- What is needed -
Each line in the material below, starting at the one with "Task: Open the @mvcciido_szn handle" and ending at the one with "Click the gray shadow color swatch", is to be reproduced exactly; no picture is to be copied.

- Record set -
------------
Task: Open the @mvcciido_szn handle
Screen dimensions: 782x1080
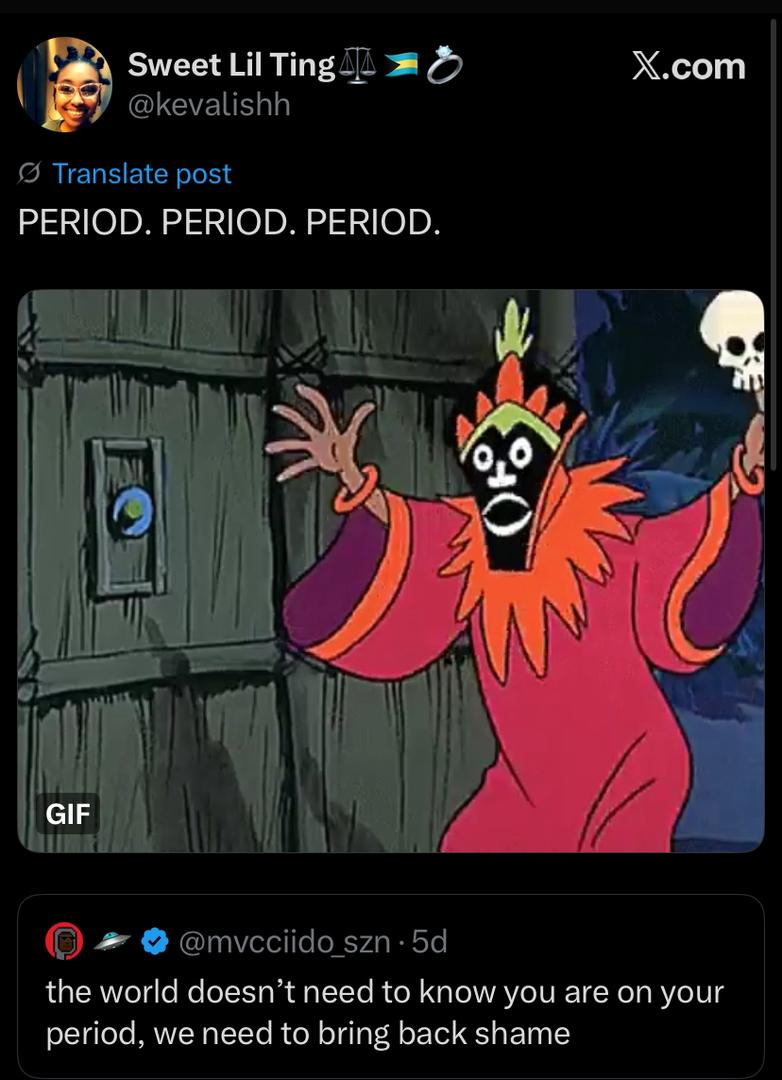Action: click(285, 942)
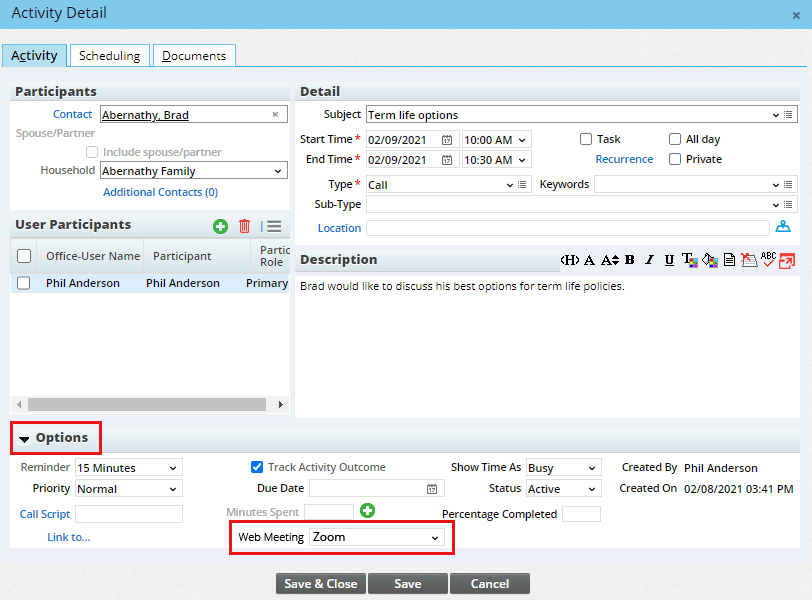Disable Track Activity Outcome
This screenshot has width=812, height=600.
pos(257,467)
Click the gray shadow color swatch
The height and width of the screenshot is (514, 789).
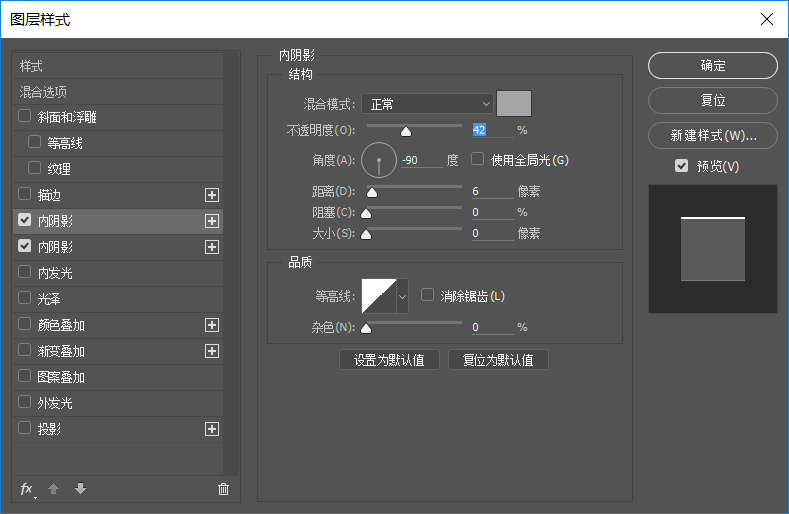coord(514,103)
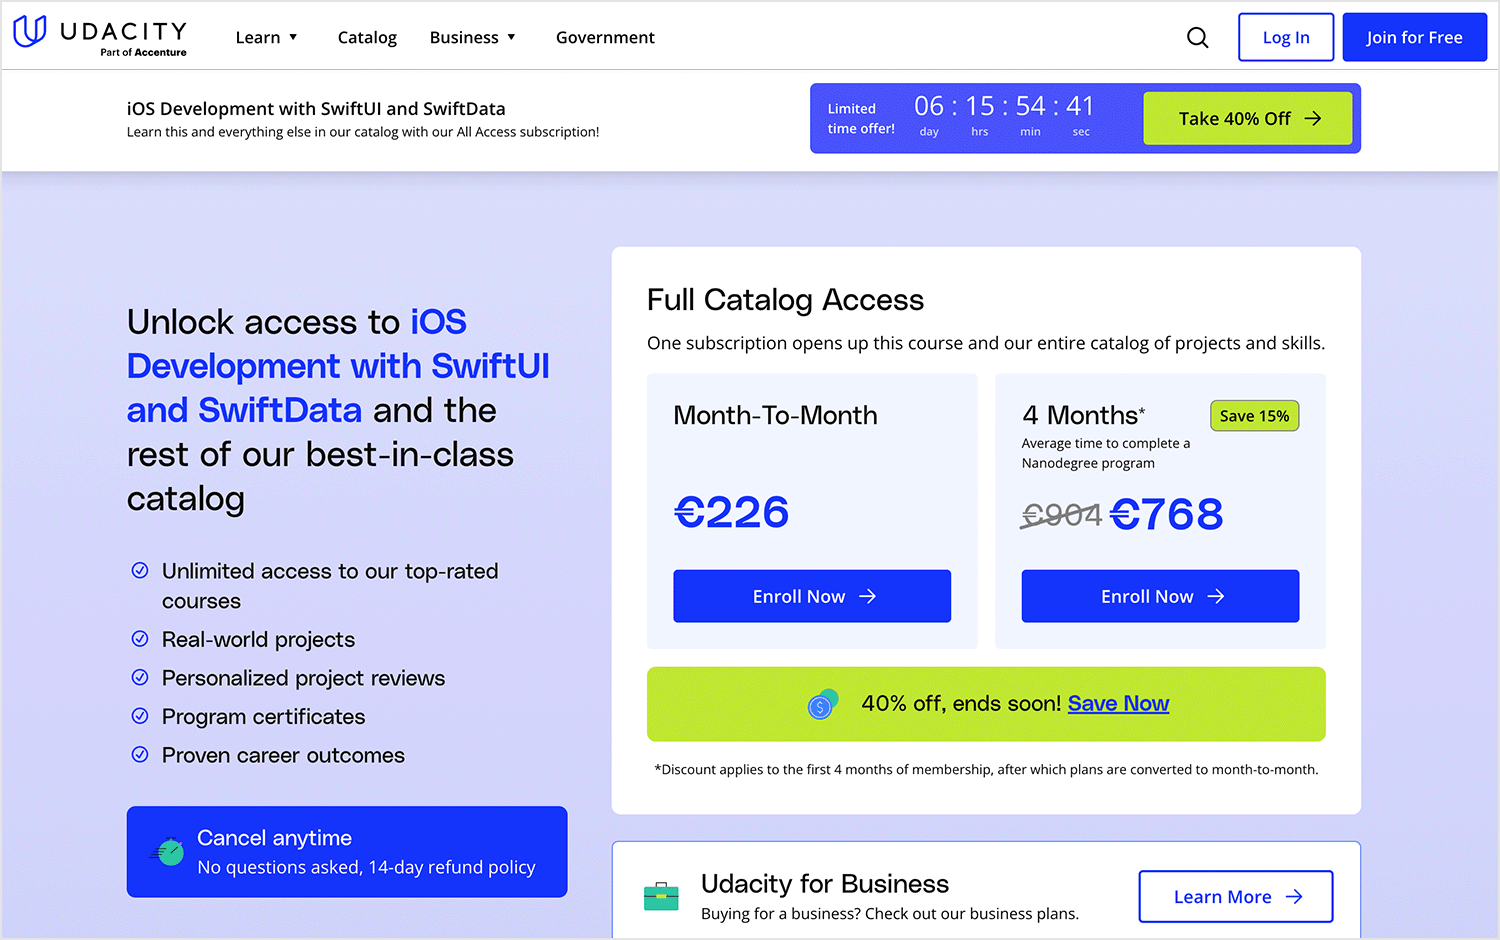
------------
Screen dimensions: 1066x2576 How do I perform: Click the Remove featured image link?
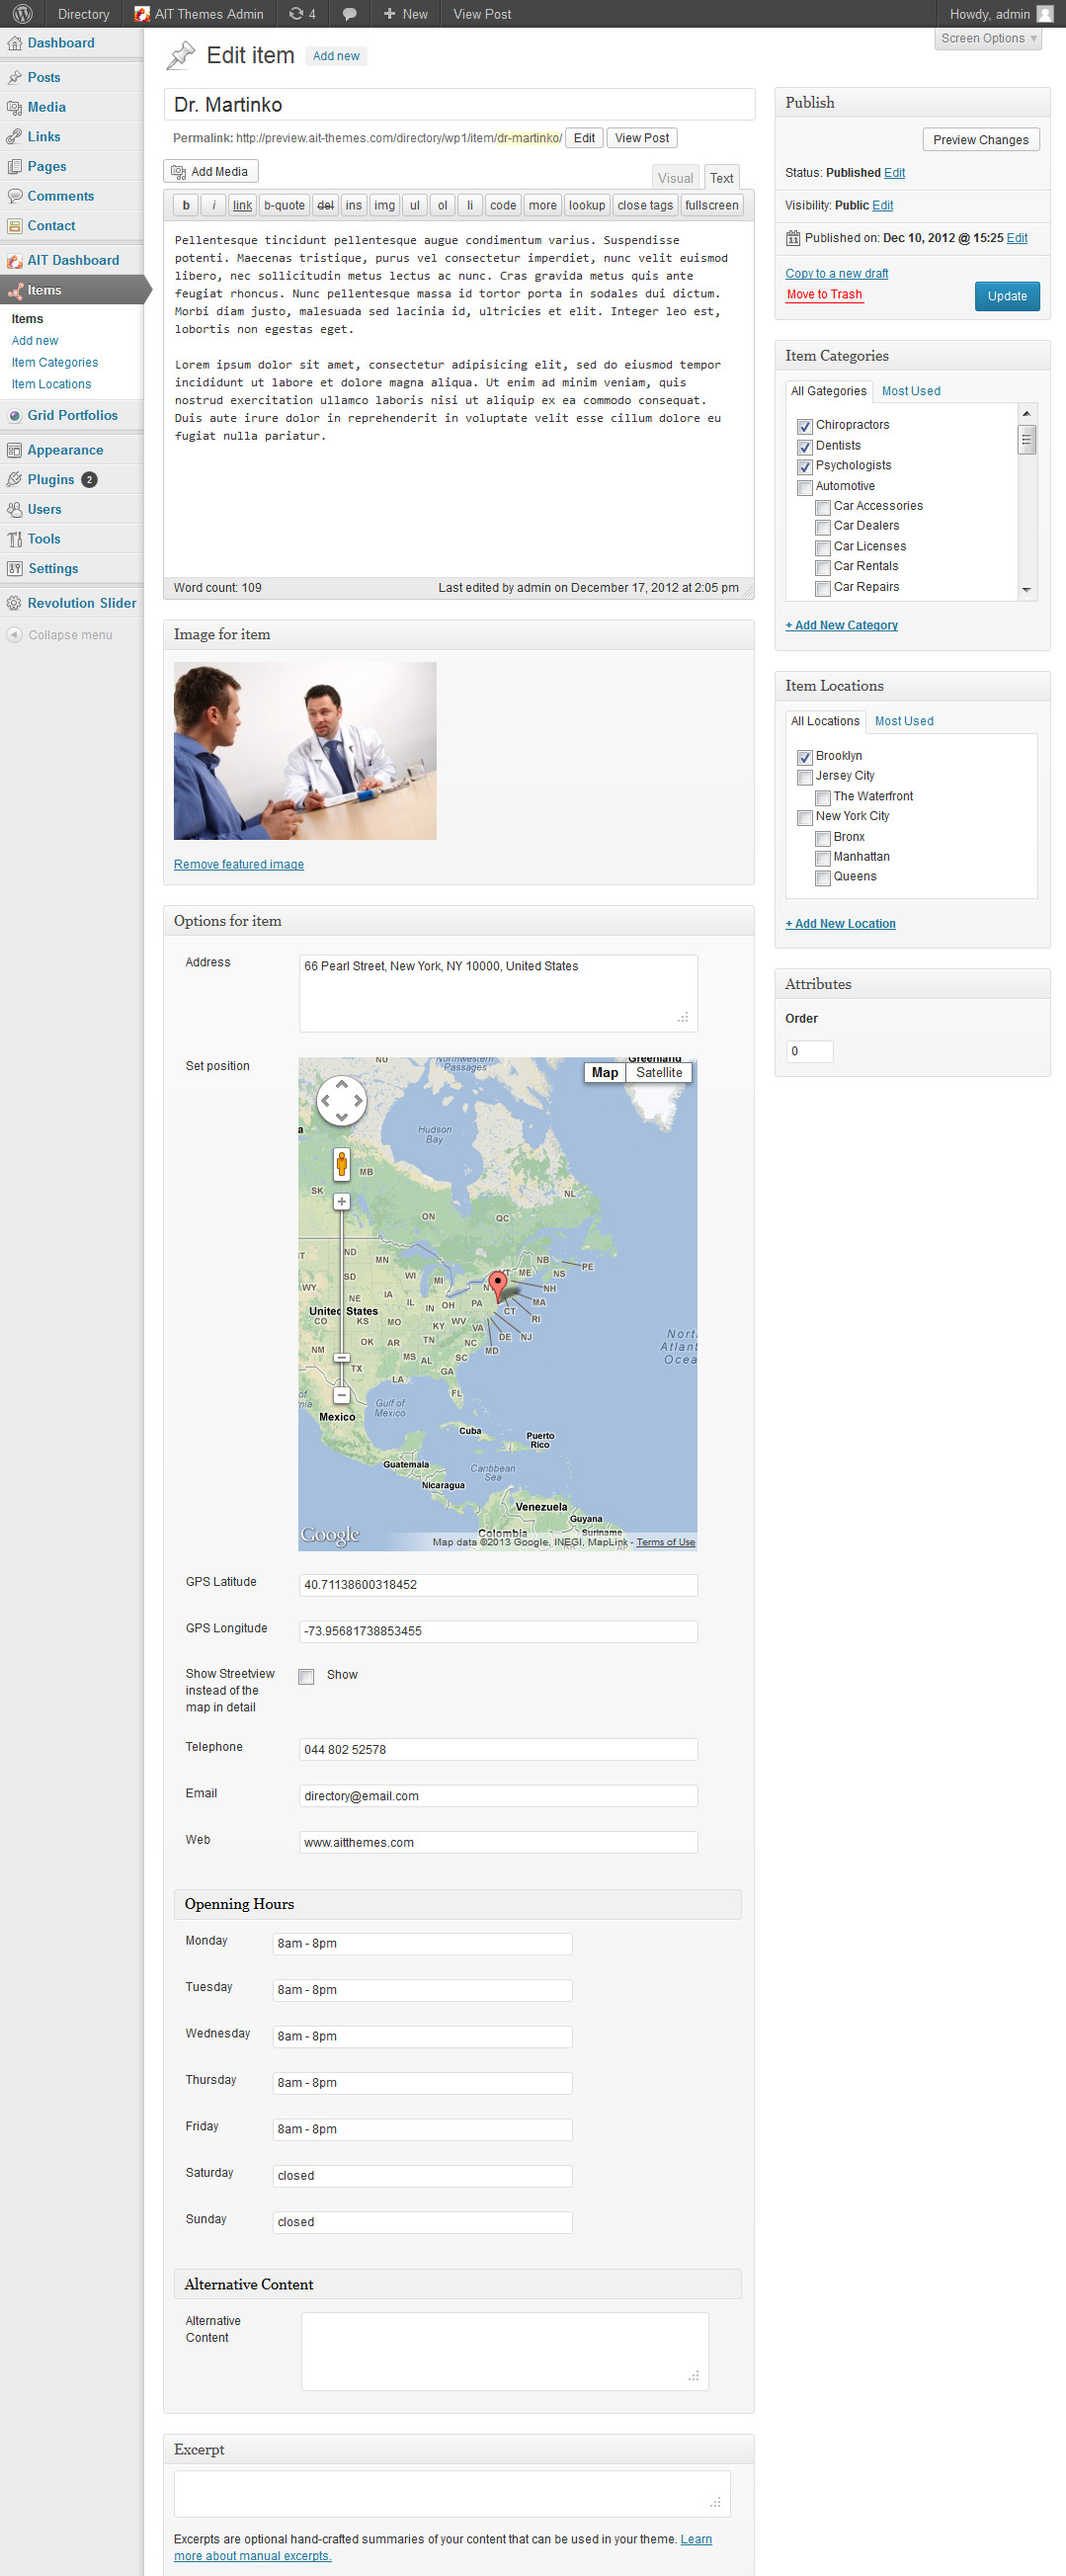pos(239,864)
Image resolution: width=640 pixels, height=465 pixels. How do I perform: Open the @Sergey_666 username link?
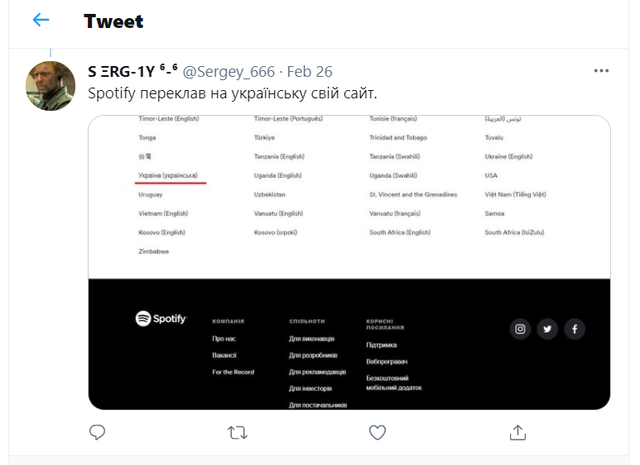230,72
------------
- Solution -
Task: Open the @mvcciido_szn handle
Screen dimensions: 782x1080
Action: click(285, 942)
Disable Track Activity Outcome
This screenshot has width=812, height=600.
pos(257,467)
Click the gray shadow color swatch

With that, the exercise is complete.